Thursday, December 20, 2012

Bristol Bulldog in Finnish service

The Finnish Air Force signed an agreement on 24 March 1934 for the purchase of seventeen Bristol Bulldog Mk.IVA fighters. The aircraft were to be used as front-line fighters and were delivered to the country in February 1935. After the outbreak of the Winter War, the Swedish State donated two Bulldog Mk.IIAs,, which were received on 15 December 1939 and coded BU-214 and BU-216. The Swedish Air Force called the Bulldog for J7 (J=jaktflygplan which means fighter) and used twelve between 1931 and 1940. Several Bulldogs were lost when the Swedish Air Force conducted dive bombing trials in the 1930s.

The Bristol Bulldog was the first British fighter designed as an interceptor. When designed, it was thought to be fast enough to be able to catch up with the bombers of the late 1920s instead of defending own airspace by simply patrolling. The Bulldog was also equipped with both a transmitter and receiver, although the shortwave radio sets of the 1930s were heavy and of limited use. Many users of the Bulldog removed the radio sets, instead relying on hand signals of yesteryear.

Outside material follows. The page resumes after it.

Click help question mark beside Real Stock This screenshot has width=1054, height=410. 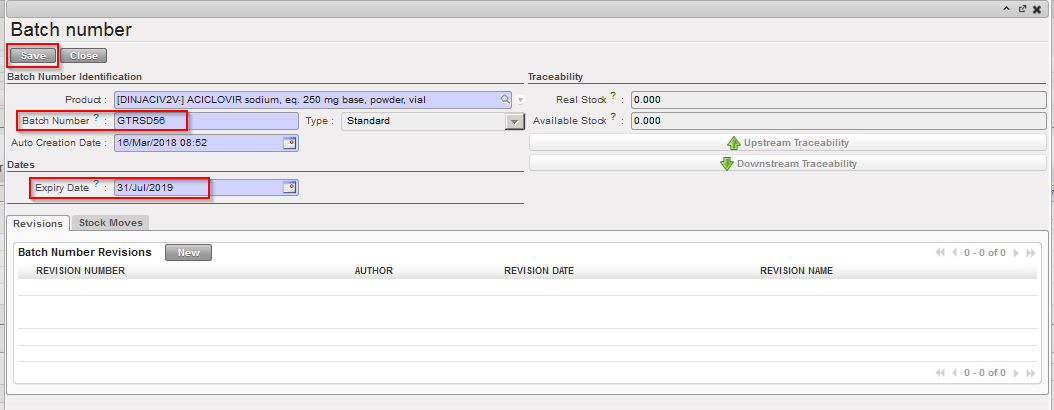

During the Winter War Finnish Air Force claimed 2 victories with Bulldogs, and one Bulldog was lost in combat. The full story of the Bristol Bulldog in Finnish service can be found here:

This Airfix kit is built to represent one of the two Bulldogs donated by Sweden to Finland. The kit is from the 1970s, but it was fairly easy to build. The cockpit was scratch-built, and the front skis came from an I-153 kit, while the tail ski also was scratch-built. The rigging consists of stretched clear sprue and the small 25lb bombs that came with the kit were replaced by resin bombs. The standing pilot - admittedly quite a tall fellow for 1/72 scale - came from the spares box. The CD that the aircraft is mounted on is painted to represent a frozen lake somewhere in Finland with a snow drift to the right of the Bulldog.